28. The computer program product according to claim 22 for managing a high availability cluster, further comprising: means for sending heartbeat requests between said primary node and said secondary node; and means, responsive to not receive a return of a heartbeat request, for detecting a failure in the non-responsive node.

29. The computer program product according to claim 22 for managing a high availability cluster, further comprising: means for running said middleware stack in said primary node atop a Linux compliant operating system layer.

30. A method for managing middleware during failover in a high availability cluster, comprising: controlling a primary node comprising an active load balancing controller assigned to a first virtual IP address, an active HTTP server, an active web application server, an active management queue controller, and an active database controller each monitored by a first heartbeat; controlling a secondary node comprising a standby redundant load balancing controller, an active redundant HTTP server, an active redundant web application server, a standby redundant management queue controller, and a standby redundant database controller each monitored by a second heartbeat; managing a drbd data storage partition shared between said primary node and said secondary node, wherein a message queue and a database implemented by said active management queue controller and said active database controller of said primary node are activated at said drbd data storage partition, and wherein said drbd allows access to said active management queue controller and said active database controller configured at a second virtual IP address; and responsive to a heartbeat monitor detecting said failure at said primary node, transferring said first virtual IP address from said active load balancing controller to said redundant load balancing controller and activates said redundant load balancing controller, calling STONITH to turn off power to said primary node, activating and assigning said second virtual IP address to said redundant management queue controller and said redundant database controller, and remounting said drbd partition for access by said redundant management queue controller and said redundant database controller.
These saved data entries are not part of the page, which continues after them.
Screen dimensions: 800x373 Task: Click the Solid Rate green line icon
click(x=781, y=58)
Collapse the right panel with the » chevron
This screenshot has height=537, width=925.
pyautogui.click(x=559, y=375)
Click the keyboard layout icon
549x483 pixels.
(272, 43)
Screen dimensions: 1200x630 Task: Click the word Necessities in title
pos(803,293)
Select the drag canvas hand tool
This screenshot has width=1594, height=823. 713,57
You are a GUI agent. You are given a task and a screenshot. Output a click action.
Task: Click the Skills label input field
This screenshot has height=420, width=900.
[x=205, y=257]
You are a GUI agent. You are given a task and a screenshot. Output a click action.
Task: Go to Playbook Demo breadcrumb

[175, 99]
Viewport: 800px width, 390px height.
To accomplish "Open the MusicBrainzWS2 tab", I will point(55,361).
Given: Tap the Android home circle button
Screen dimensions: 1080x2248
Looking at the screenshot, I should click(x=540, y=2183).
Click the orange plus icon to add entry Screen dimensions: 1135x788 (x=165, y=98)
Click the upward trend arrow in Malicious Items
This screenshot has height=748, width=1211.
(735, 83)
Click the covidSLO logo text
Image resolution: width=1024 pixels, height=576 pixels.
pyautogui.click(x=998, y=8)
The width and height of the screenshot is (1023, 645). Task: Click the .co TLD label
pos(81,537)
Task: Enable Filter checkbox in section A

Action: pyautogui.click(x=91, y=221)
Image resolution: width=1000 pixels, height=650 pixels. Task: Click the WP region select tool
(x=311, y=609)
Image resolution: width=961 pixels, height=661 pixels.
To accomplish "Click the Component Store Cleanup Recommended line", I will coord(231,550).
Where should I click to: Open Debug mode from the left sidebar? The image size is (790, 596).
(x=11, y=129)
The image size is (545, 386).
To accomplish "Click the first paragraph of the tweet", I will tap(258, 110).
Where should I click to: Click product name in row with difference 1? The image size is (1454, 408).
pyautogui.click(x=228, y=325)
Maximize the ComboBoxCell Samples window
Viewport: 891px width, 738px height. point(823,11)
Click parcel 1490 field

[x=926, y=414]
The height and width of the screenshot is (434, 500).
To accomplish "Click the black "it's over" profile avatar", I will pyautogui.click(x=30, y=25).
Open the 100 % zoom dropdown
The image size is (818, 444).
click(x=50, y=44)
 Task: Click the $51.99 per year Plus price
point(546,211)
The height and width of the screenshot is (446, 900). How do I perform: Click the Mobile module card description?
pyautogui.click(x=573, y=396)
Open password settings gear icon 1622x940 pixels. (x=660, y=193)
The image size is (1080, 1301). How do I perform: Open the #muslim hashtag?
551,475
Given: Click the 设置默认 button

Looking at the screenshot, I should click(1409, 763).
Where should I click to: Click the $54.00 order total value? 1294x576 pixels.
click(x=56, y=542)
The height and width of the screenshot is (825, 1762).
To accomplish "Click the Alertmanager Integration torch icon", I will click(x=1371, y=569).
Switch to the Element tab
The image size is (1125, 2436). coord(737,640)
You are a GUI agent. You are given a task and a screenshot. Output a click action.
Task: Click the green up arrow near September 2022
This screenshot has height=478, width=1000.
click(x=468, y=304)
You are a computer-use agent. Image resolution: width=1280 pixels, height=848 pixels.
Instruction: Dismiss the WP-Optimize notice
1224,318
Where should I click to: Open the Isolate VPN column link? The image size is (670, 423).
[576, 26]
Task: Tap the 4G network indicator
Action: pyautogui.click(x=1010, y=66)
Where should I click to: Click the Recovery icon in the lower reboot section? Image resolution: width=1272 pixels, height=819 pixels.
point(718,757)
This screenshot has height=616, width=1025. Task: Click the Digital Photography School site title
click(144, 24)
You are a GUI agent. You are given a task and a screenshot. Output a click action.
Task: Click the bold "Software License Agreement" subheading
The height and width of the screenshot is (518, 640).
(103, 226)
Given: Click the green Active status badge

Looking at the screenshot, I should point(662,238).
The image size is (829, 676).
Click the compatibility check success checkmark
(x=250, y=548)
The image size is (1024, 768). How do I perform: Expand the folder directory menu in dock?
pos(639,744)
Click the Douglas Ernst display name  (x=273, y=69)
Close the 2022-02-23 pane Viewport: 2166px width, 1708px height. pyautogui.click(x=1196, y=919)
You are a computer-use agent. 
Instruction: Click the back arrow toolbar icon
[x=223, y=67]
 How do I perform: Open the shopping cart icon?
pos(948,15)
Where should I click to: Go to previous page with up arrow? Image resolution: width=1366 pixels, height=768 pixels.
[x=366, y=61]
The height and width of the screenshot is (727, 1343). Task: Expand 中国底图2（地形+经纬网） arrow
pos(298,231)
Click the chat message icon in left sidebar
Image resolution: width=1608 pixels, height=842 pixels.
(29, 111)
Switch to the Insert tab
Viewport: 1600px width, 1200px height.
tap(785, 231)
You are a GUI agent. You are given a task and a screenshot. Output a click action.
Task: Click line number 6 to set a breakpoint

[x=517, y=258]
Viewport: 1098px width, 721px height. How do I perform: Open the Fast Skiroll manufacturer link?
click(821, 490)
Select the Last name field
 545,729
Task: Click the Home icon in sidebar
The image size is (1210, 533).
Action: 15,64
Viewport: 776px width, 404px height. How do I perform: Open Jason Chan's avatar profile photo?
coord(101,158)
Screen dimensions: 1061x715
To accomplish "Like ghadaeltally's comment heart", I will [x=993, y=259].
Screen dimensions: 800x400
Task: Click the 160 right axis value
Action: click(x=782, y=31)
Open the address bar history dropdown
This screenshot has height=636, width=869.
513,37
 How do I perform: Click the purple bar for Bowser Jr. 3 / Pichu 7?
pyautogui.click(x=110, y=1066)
31. A computer program product, residing on a volatile or non-volatile computer readable medium, for managing middleware during failover in a high availability cluster, comprising: means for controlling a primary node comprising an active load balancing controller assigned to a first virtual IP address, an active HTTP server, an active web application server, an active management queue controller, and an active database controller each monitored by a first heartbeat; means for controlling a secondary node comprising a standby redundant load balancing controller, an active redundant HTTP server, an active redundant web application server, a standby redundant management queue controller, and a standby redundant database controller each monitored by a second heartbeat; means for managing a drbd data storage partition shared between said primary node and said secondary node, wherein a message queue and a database implemented by said active management queue controller and said active database controller of said primary node are activated at said drbd data storage partition, and wherein said drbd allows access to said active management queue controller and said active database controller configured at a second virtual IP address; and means, responsive to a heartbeat monitor detecting said failure at said primary node, for transferring said first virtual IP address from said active load balancing controller to said redundant load balancing controller and activates said redundant load balancing controller, calling STONITH to turn off power to said primary node, activating and assigning said second virtual IP address to said redundant management queue controller and said redundant database controller, and remounting said drbd partition for access by said redundant management queue controller and said redundant database controller.